The one constant in health care marketing? The fact that not all health care consumers are alike. 

But according to a new white paper from marketing Smith & Jones, consumer needs and habits do tend to fall a certain way depending upon the generation they're born into--offering some interesting perspectives on how you may want to market your health care practice. 

The Greatest Generation (65 and older). This group makes up only 12 percent of the general population but accounts for 35 percent of all hospital stays! These consumers rely heavily on their physicians for health care information, so health care providers should market to and with referring physicians, along with using mass media. 

Baby Boomers (ages 45–65). This group also relies on their physicians but are more likely to research their options, so online and offline messaging is key. For example, Boomers are likely to research online information they see on television. 

Generation X (ages 30–45). Gen-Xers shop for health care much like they do everything else. Web marketing should focus on positioning your practice, managing your brand and sharing positive patient experiences. 

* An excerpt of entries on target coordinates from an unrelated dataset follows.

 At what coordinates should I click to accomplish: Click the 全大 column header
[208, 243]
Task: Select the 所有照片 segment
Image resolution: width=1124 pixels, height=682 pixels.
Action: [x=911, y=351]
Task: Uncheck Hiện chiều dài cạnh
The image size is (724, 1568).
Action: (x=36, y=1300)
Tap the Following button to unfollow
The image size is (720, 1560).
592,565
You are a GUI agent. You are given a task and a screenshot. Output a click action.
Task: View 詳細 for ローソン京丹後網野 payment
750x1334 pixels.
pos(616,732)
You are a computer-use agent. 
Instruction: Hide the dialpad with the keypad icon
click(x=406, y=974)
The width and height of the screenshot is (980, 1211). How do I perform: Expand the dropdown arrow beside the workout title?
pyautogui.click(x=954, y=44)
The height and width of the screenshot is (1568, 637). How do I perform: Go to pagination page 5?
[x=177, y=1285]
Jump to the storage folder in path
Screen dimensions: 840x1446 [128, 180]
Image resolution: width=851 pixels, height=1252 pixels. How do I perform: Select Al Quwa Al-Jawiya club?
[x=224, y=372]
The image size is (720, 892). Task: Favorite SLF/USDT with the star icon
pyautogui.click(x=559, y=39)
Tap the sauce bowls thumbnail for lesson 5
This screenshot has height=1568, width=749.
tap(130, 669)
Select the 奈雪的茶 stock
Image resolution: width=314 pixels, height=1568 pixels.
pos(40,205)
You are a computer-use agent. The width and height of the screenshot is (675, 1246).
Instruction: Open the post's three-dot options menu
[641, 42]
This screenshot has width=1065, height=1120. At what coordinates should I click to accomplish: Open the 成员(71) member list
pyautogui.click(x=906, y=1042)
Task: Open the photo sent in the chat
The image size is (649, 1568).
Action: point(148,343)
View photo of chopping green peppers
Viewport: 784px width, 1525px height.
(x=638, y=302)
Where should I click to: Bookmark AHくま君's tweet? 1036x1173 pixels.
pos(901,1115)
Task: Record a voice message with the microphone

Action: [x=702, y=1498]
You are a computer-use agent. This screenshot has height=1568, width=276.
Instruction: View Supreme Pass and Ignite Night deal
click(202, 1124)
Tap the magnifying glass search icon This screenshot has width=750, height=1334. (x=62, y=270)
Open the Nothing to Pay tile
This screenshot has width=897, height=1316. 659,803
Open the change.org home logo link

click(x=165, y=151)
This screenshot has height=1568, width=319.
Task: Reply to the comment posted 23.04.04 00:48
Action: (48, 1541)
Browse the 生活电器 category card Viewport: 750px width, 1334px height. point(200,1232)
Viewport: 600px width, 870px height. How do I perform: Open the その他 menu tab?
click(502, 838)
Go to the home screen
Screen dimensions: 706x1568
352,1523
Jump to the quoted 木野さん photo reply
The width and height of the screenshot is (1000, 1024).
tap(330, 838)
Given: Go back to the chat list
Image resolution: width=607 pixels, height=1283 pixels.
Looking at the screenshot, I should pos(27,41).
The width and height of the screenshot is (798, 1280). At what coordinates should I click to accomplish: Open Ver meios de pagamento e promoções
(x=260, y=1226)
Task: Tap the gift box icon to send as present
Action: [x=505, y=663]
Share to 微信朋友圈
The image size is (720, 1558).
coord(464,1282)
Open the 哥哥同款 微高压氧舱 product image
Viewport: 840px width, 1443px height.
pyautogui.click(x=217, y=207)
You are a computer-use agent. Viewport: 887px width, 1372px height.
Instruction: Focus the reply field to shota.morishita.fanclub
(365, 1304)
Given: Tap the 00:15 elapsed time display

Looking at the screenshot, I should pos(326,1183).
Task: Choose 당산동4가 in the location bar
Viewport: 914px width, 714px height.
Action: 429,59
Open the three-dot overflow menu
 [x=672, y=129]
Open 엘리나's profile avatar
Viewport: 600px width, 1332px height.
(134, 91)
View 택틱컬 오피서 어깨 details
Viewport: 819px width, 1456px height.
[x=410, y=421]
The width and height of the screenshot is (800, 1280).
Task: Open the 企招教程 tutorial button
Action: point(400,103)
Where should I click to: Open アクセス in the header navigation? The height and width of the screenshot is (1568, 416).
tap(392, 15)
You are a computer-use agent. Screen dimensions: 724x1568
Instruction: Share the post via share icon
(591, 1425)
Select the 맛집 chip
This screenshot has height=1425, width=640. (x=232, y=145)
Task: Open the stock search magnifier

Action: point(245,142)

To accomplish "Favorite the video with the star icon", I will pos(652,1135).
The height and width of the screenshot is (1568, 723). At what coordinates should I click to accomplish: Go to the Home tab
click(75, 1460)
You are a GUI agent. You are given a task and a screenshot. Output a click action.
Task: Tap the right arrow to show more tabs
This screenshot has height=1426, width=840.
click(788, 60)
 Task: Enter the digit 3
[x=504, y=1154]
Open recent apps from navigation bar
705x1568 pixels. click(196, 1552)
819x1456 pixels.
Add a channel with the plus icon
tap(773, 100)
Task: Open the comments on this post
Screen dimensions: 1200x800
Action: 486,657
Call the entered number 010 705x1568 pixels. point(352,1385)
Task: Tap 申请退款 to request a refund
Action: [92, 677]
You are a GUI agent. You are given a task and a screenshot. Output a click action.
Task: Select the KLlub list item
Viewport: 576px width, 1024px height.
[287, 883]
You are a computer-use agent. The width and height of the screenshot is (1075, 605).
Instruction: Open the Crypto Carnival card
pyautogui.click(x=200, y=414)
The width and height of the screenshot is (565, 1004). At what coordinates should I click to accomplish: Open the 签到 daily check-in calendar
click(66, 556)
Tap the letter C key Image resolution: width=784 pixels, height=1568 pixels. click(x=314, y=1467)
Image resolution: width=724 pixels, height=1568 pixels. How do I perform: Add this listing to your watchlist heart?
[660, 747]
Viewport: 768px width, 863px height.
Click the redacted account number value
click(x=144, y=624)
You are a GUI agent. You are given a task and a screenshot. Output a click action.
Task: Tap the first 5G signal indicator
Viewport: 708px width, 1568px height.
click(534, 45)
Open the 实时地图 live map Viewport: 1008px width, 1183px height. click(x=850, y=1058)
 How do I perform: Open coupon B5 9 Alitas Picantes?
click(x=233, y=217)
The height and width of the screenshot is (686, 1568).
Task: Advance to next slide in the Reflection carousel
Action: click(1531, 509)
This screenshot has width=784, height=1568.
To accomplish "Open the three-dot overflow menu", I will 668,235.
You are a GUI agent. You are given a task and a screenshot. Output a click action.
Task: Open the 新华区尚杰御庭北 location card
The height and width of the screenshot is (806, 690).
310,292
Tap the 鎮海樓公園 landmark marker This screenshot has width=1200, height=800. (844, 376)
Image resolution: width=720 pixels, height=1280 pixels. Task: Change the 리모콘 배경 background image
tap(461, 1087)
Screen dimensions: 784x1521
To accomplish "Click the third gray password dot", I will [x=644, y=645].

Millennials (ages 20–30). These healthy young people don't use health care much—yet. But they respond to targeted messages when they are close to a care decision and they prefer creative and mobile-based advertising. Also watch for negative reviews on websites and social networks: This group pays attention and will change providers based on bad experiences. 

There's little doubt that consumerism is on the rise in health care thanks to a variety of seismic changes sweeping the industry. But providers that want to capitalize on this trend must also realize that not all health care consumers are alike, according to a new white paper from marketing firm Smith & Jones.

For all types of health care consumers, the availability of online information on care quality, the existence of alternatives to hospital-based care and patients' increased financial burden means that providers must strive to not only provide quality care, but cater to their patients' individual needs, the white paper states. And these consumers' needs and habits vary according to the generation to which they belong.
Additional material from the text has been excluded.